Marina Abramović - 藝術家 - Sean Kelly Gallery

Portrait of Marina Abramovic, © Nils Müller and Wertical, 2014

Marina Abramović was born in 1946 in Belgrade, Yugoslavia. Since the beginning of her career in the early 1970s when she attended the Academy of Fine Arts in Belgrade, Abramović has pioneered the use of performance as a visual art form. The body has been both her subject and medium. Exploring the physical and mental limits of her being, she has withstood pain, exhaustion and danger in the quest for emotional and spiritual transformation. As a vital member of the generation of pioneering performance artists that includes Bruce Nauman, Vito Acconci and Chris Burden, Abramović created some of the most historic early performance pieces and continues to make important durational works.

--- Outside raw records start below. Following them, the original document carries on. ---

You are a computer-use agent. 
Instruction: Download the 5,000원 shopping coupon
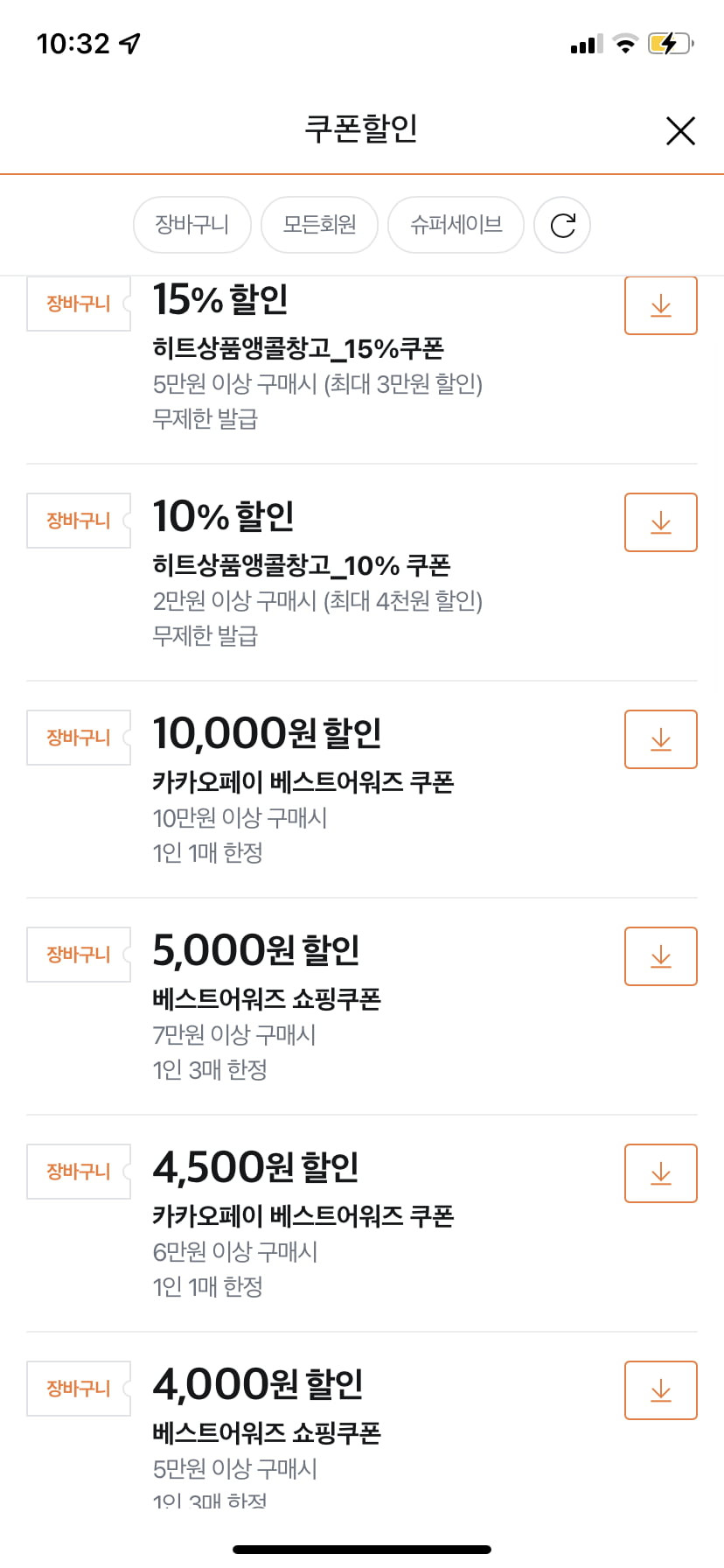(x=661, y=956)
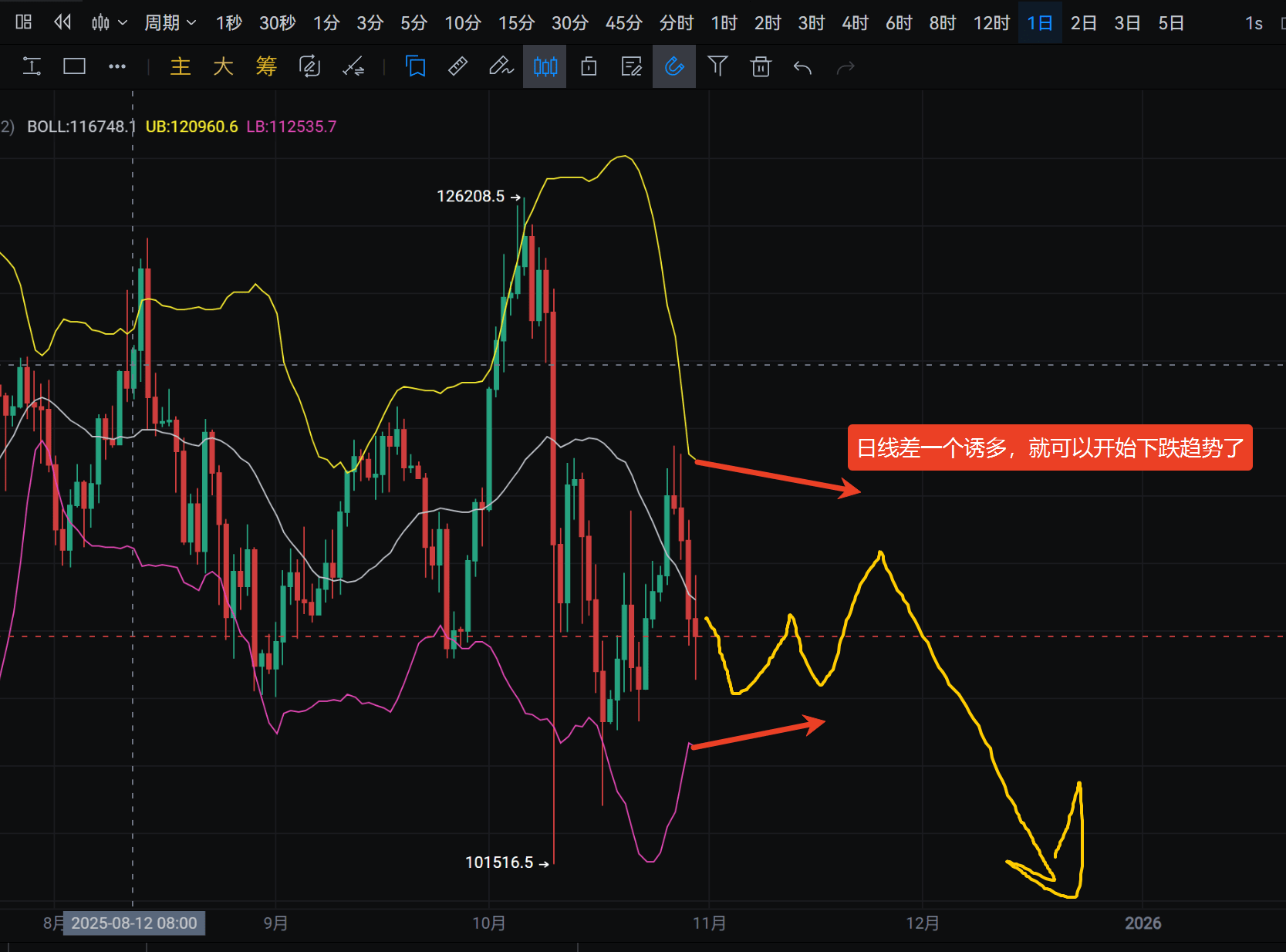Screen dimensions: 1286x952
Task: Click the red annotation text box
Action: point(1049,447)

Abramović has presented her work with performances, sound, photography, video and sculpture in solo exhibitions at major institutions in the U.S. and Europe. Her work has also been included in many large-scale international exhibitions including the Venice Biennale (1976 and 1997) and Documenta VI, VII and IX, Kassel, Germany (1977, 1982 and 1992). In 1998, the exhibition Artist Body - Public Body toured extensively, including stops at Kunstmuseum and Grosse Halle, Bern, Switzerland and La Gallera, Valencia, Spain. In 2004, Abramović exhibited at the Whitney Biennial in New York and had a significant solo show, The Star, at the Marugame Genichiro-Inokuma Museum of Contemporary Art, Japan and the Contemporary Art Museum, Kumamoto, Japan.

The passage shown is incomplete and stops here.